Your task ▸
Your answer should be only the lines below from the one with "The width and height of the screenshot is (458, 237)." to the one with "Given: Collapse the", repeated exactly, ends included.

-- The input follows --

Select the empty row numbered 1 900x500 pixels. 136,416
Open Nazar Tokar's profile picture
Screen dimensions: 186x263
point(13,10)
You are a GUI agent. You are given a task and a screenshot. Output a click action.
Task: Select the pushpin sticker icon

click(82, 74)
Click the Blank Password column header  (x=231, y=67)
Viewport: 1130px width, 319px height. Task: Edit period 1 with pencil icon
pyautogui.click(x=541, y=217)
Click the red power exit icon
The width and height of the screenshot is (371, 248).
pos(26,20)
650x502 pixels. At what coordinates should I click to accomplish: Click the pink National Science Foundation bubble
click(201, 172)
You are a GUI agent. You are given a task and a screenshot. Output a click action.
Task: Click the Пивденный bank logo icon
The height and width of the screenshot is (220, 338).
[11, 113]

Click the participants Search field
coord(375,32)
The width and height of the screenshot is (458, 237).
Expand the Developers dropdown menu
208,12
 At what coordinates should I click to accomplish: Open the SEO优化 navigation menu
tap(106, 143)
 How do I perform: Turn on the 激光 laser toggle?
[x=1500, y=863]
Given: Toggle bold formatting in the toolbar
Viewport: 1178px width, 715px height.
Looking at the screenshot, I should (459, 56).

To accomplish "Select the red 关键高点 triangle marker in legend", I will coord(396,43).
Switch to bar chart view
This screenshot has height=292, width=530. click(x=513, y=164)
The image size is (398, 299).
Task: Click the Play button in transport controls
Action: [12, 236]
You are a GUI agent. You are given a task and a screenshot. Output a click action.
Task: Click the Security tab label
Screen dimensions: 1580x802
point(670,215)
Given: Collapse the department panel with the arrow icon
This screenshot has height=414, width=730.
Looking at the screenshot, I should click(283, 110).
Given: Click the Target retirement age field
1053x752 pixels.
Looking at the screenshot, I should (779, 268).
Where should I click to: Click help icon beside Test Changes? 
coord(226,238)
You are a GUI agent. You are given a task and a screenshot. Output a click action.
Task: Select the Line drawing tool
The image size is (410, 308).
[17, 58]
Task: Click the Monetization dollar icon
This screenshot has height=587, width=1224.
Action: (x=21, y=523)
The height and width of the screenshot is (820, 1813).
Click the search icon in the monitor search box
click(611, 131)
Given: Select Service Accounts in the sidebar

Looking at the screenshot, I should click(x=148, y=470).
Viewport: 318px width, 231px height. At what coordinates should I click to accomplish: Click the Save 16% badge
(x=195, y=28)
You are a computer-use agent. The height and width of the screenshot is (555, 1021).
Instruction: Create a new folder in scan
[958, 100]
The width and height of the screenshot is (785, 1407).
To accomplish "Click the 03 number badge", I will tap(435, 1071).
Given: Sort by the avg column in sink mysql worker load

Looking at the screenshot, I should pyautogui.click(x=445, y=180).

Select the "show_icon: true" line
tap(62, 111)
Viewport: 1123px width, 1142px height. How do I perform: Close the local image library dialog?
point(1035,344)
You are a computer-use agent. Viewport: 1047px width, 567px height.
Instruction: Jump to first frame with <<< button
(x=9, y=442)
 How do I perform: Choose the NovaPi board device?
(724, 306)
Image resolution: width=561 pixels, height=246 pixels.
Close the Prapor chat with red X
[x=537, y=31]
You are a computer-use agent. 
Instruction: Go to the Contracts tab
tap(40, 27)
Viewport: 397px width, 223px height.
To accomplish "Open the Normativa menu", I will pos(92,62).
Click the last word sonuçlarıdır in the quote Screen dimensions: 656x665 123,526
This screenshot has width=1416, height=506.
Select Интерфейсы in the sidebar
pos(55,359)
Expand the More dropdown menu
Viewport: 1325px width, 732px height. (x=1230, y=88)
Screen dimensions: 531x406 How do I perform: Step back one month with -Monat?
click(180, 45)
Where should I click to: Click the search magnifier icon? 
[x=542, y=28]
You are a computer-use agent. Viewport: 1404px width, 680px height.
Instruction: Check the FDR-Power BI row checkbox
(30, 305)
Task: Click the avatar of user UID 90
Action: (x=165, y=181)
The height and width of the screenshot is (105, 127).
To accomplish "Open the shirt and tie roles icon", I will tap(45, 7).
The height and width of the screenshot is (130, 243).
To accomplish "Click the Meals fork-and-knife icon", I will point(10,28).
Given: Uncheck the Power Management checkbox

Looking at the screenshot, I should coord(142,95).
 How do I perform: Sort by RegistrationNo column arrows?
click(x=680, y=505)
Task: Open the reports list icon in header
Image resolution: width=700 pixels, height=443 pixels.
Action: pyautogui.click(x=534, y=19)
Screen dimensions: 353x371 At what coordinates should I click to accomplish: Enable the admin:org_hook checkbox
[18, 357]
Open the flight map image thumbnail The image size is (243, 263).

-- The input concluded --

Answer to the problem ▸
The width and height of the screenshot is (458, 237).
Expand the Developers dropdown menu
208,12
 At what coordinates should I click to accomplish: Open the SEO优化 navigation menu
tap(106, 143)
 How do I perform: Turn on the 激光 laser toggle?
[x=1500, y=863]
Given: Toggle bold formatting in the toolbar
Viewport: 1178px width, 715px height.
Looking at the screenshot, I should (459, 56).

To accomplish "Select the red 关键高点 triangle marker in legend", I will coord(396,43).
Switch to bar chart view
This screenshot has height=292, width=530. click(x=513, y=164)
The image size is (398, 299).
Task: Click the Play button in transport controls
Action: [12, 236]
You are a GUI agent. You are given a task and a screenshot. Output a click action.
Task: Click the Security tab label
Screen dimensions: 1580x802
point(670,215)
Given: Collapse the department panel with the arrow icon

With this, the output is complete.